-- What is needed --
Could you return the entire listing below exactly as written?

-- Data supplied --
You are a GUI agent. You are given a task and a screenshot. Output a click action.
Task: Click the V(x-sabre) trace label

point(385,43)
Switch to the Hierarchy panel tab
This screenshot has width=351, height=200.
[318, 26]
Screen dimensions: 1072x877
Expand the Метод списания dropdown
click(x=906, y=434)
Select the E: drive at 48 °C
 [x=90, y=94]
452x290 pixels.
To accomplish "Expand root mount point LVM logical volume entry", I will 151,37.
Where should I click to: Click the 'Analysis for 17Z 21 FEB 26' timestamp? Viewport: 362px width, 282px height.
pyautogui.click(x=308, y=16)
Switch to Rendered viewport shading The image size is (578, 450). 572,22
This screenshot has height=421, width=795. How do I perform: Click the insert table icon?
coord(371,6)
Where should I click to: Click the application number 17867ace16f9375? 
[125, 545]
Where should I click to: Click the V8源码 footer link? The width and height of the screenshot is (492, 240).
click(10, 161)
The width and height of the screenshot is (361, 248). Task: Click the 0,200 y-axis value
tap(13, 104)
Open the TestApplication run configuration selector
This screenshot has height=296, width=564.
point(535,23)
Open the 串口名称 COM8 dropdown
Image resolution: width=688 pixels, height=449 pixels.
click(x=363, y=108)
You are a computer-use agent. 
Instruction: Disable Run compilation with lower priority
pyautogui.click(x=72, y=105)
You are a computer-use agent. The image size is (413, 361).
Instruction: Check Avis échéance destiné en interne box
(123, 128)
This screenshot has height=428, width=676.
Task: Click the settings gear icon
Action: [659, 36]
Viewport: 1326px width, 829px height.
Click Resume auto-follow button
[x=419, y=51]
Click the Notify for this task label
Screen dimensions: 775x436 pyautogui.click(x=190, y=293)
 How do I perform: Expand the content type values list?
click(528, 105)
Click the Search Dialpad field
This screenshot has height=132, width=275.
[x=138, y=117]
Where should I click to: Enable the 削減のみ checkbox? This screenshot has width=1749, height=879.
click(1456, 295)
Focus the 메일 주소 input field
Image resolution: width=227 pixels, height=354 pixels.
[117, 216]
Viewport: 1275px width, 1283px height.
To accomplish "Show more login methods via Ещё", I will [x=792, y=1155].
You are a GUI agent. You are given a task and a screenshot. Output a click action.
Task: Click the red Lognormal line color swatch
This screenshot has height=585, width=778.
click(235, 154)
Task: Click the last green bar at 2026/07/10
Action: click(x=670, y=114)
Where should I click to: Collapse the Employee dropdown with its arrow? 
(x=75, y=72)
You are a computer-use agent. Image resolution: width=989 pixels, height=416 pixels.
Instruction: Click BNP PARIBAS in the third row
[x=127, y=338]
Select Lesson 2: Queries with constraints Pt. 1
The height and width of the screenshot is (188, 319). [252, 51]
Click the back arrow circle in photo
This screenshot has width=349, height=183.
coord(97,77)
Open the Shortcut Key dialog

-- Output of the exercise --
You are a GUI agent. You are given a task and a screenshot. Output a click action.
Task: Click the V(x-sabre) trace label

point(385,43)
Switch to the Hierarchy panel tab
This screenshot has width=351, height=200.
[318, 26]
Screen dimensions: 1072x877
Expand the Метод списания dropdown
click(x=906, y=434)
Select the E: drive at 48 °C
 [x=90, y=94]
452x290 pixels.
To accomplish "Expand root mount point LVM logical volume entry", I will 151,37.
Where should I click to: Click the 'Analysis for 17Z 21 FEB 26' timestamp? Viewport: 362px width, 282px height.
pyautogui.click(x=308, y=16)
Switch to Rendered viewport shading The image size is (578, 450). 572,22
This screenshot has height=421, width=795. How do I perform: Click the insert table icon?
coord(371,6)
Where should I click to: Click the application number 17867ace16f9375? 
[125, 545]
Where should I click to: Click the V8源码 footer link? The width and height of the screenshot is (492, 240).
click(10, 161)
The width and height of the screenshot is (361, 248). Task: Click the 0,200 y-axis value
tap(13, 104)
Open the TestApplication run configuration selector
This screenshot has height=296, width=564.
point(535,23)
Open the 串口名称 COM8 dropdown
Image resolution: width=688 pixels, height=449 pixels.
click(x=363, y=108)
You are a computer-use agent. 
Instruction: Disable Run compilation with lower priority
pyautogui.click(x=72, y=105)
You are a computer-use agent. The image size is (413, 361).
Instruction: Check Avis échéance destiné en interne box
(123, 128)
This screenshot has height=428, width=676.
Task: Click the settings gear icon
Action: [659, 36]
Viewport: 1326px width, 829px height.
Click Resume auto-follow button
[x=419, y=51]
Click the Notify for this task label
Screen dimensions: 775x436 pyautogui.click(x=190, y=293)
 How do I perform: Expand the content type values list?
click(528, 105)
Click the Search Dialpad field
This screenshot has height=132, width=275.
[x=138, y=117]
Where should I click to: Enable the 削減のみ checkbox? This screenshot has width=1749, height=879.
click(1456, 295)
Focus the 메일 주소 input field
Image resolution: width=227 pixels, height=354 pixels.
[117, 216]
Viewport: 1275px width, 1283px height.
To accomplish "Show more login methods via Ещё", I will [x=792, y=1155].
You are a GUI agent. You are given a task and a screenshot. Output a click action.
Task: Click the red Lognormal line color swatch
This screenshot has height=585, width=778.
click(235, 154)
Task: Click the last green bar at 2026/07/10
Action: click(x=670, y=114)
Where should I click to: Collapse the Employee dropdown with its arrow? 
(x=75, y=72)
You are a computer-use agent. Image resolution: width=989 pixels, height=416 pixels.
Instruction: Click BNP PARIBAS in the third row
[x=127, y=338]
Select Lesson 2: Queries with constraints Pt. 1
The height and width of the screenshot is (188, 319). [252, 51]
Click the back arrow circle in photo
This screenshot has width=349, height=183.
coord(97,77)
Open the Shortcut Key dialog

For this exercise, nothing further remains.